I understand the pain and agony that the families are going through. I empathize with their situation. They are grasping at straws to try to reconcile this and figure this out. Maybe even going through some self-reflection on what they could have done or should have done to keep their 15-year-old daughter from being out at 4 a.m. and stealing cars and engaging in crime.
In classic style, the police seem to believe that by playing up the alleged criminal pasts of these young Black girls, the public will be led to believe that they alone are responsible for their deaths and stop asking questions about the role of police.
This narrative is another in a long line of police and politicians smearing young Black men and women--including Trayvon Martin and Mike Brown--as "no angels" and therefore somehow complicit in their own deaths. The aim is to make the public turn a blind eye to the deaths of "criminalized" Black people, rather than ask questions about racism and police misconduct.
In a press conference, Will Anderson and Michele Whitfield, attorneys for the family of Laniya Miller, denounced the police's attempt to discredit the girls in the eyes of the public as a "rush to judgment" and "smear campaign." They also described their own investigation of the events that led to the girls' deaths, pointing out inconsistencies and questions, and calling for a thorough investigation.
According to Whitfield, "The story that the law enforcement officials were providing for the public did not match the scene." The attorneys have encouraged members of the press to conduct their own investigations of the scene and the official report of events from the police.
Whitfield also commented on the campaign to discredit the dead girls:
It was very convenient for law enforcement to put together a story, to manipulate a story about these girls' past, about what they may or may not have done. And in the case of Laniya Miller, she had no criminal convictions. She was accused of stealing a vehicle and those charges were dismissed...and what hasn't been reported about Laniya is that because of her involvement with the criminal justice system she wanted to become an attorney. She wanted to fight for kids that were in her position that were accused and maybe didn't have anyone to fight for them.

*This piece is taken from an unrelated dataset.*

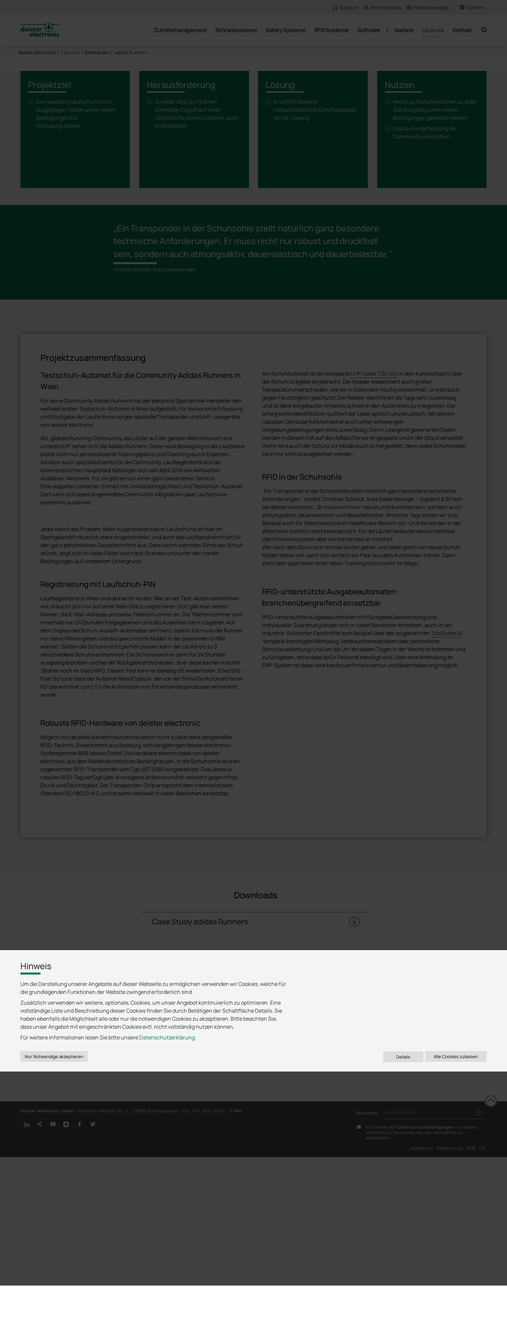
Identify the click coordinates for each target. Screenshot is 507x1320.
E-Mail (236, 1302)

THE FAMILIES of Dominique, Ashaunti, and Laniya want answers. Among the questions are: What connection was there between the girls and the 36-year-old man who gave them a ride earlier in the evening and reportedly knew the owner of the car that was allegedly stolen? What evidence do the police have that the girls actually stole the car? Why has the owner of the vehicle not yet been questioned by police? Why are there so many inconsistencies in police reports? Why have the police have been so willing to slander the young women in the media while being simultaneously unwilling to provide the families with answers?
Laniya's mother commented on how she would like people to remember her daughter: "Laniya was the type of person to give her friends the clothes off of her back. Whenever she was making herself something to eat, I knew she was making food for someone else. Sometimes she would pretend she was hungry just so that she could sneak food to some of her friends who didn't have what she had."
Dominique's mother Yashica spoke to the press briefly to defend her daughter's name, only to be interrupted by a journalist asking her how many cars her daughter had stolen. Attorney Whitfeld interjected and reminded the journalists that the idea that the car was stolen was being disputed. "Even though Dominique may have had a little bit more of a criminal history...if you steal a car in the state of Florida, you don't get the death penalty," Whitfield said. "And that is what happened. These girls died."
As long as we live in a country where 15- and 16-year-old Black women can drown while being pursued by police, and no one bats an eye, we must demand justice.